[Records from a data source]
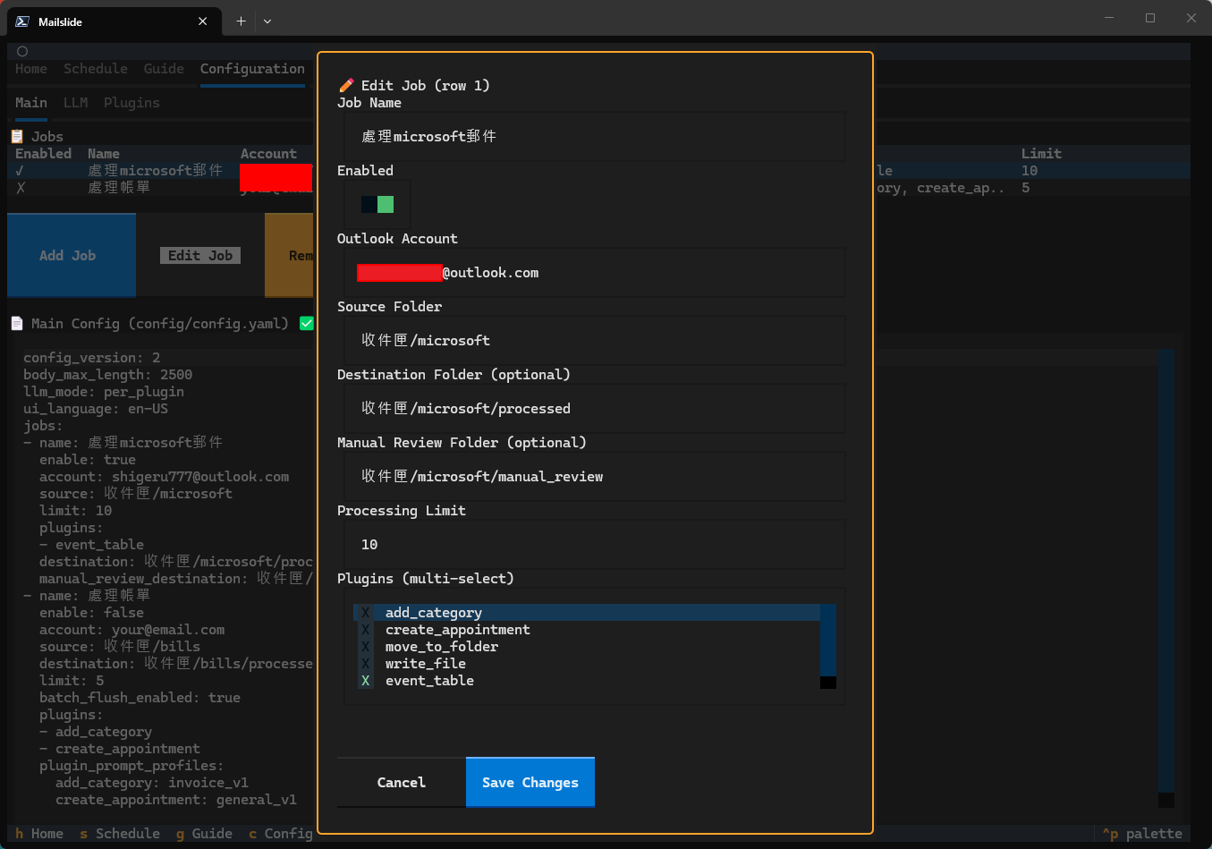Click the Save Changes button

[x=530, y=782]
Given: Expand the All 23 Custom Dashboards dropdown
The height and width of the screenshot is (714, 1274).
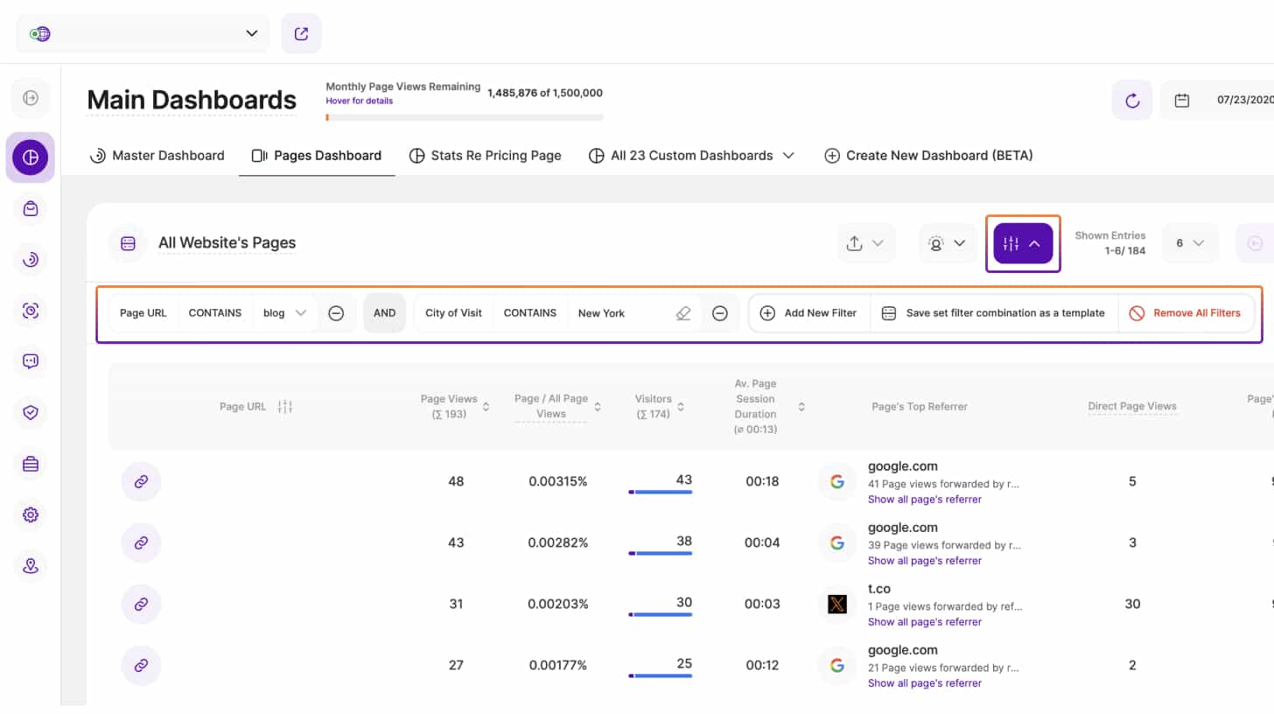Looking at the screenshot, I should click(x=691, y=156).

_Exercise_
Starting at the line that contains "Given: Expand the", write out every line through the final line of the entries, word for word; skip any pictures.

_Answer below_
Given: Expand the All 23 Custom Dashboards dropdown
The height and width of the screenshot is (714, 1274).
Looking at the screenshot, I should click(x=691, y=156).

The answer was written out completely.